_WORK REQUIRED_: Could you quote, exactly as they stand, the lines running from the one with "Click the Privacidad y seguridad shield icon" to the final line of the material?

_DATA EXTRACTS_:

»»

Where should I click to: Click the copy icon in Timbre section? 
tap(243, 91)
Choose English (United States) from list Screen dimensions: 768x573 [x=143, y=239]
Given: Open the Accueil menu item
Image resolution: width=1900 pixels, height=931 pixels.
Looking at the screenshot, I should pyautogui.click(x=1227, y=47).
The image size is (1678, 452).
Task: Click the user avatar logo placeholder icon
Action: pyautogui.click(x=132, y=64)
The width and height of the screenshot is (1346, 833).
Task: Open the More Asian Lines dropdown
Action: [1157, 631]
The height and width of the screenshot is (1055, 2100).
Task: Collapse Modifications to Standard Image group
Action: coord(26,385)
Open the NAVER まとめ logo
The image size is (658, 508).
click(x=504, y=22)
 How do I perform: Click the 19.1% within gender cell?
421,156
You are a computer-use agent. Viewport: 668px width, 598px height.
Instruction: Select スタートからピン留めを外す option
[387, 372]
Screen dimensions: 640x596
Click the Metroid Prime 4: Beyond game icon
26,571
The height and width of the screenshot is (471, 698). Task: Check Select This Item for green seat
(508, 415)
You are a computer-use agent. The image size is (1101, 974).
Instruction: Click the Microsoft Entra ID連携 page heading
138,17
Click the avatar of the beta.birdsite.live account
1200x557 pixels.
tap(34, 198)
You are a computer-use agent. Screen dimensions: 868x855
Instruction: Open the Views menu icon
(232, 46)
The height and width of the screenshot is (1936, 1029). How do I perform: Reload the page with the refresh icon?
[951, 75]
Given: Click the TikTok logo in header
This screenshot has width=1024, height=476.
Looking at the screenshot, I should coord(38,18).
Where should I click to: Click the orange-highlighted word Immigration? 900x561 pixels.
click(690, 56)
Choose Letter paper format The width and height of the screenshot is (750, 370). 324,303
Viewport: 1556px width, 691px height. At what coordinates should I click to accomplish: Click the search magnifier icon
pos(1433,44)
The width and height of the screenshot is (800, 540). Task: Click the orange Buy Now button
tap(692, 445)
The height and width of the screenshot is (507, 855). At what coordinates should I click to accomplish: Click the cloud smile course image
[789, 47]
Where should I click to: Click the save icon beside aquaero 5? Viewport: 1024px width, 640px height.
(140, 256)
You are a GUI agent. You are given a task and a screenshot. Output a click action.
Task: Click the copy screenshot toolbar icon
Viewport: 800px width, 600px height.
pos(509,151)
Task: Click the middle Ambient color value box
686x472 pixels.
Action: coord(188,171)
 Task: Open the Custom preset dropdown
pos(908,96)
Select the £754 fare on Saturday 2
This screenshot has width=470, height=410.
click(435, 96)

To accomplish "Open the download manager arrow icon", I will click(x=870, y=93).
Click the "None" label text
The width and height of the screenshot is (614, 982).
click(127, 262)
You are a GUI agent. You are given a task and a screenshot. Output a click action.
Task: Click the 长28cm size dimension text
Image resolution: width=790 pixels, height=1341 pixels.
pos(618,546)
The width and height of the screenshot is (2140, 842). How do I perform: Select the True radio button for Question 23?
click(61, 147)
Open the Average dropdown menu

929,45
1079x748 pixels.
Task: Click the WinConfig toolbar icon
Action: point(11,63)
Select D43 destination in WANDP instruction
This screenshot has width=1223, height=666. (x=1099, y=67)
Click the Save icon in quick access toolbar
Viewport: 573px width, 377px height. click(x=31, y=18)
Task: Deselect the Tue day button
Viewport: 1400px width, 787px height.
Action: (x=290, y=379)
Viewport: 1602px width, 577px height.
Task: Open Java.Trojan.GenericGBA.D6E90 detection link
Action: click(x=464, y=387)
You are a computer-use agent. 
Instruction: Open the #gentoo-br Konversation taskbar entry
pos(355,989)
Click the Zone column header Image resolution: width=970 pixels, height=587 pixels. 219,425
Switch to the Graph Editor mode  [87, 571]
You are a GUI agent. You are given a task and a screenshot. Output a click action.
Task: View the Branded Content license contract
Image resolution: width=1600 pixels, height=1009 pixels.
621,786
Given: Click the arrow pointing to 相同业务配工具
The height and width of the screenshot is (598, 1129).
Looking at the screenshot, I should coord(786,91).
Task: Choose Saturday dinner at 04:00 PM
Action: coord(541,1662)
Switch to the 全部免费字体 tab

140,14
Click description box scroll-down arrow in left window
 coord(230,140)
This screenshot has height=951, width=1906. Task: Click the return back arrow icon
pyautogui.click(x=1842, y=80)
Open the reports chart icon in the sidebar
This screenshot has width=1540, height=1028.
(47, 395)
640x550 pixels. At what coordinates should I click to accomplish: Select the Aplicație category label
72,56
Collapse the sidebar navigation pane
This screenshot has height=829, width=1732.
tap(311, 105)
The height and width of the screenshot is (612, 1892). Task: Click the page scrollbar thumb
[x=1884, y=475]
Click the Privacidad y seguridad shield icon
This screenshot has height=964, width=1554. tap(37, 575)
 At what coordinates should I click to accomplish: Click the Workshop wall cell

««

_SOLUTION TO THIS TASK_:
Click the Privacidad y seguridad shield icon
This screenshot has height=964, width=1554. tap(37, 575)
 At what coordinates should I click to accomplish: Click the Workshop wall cell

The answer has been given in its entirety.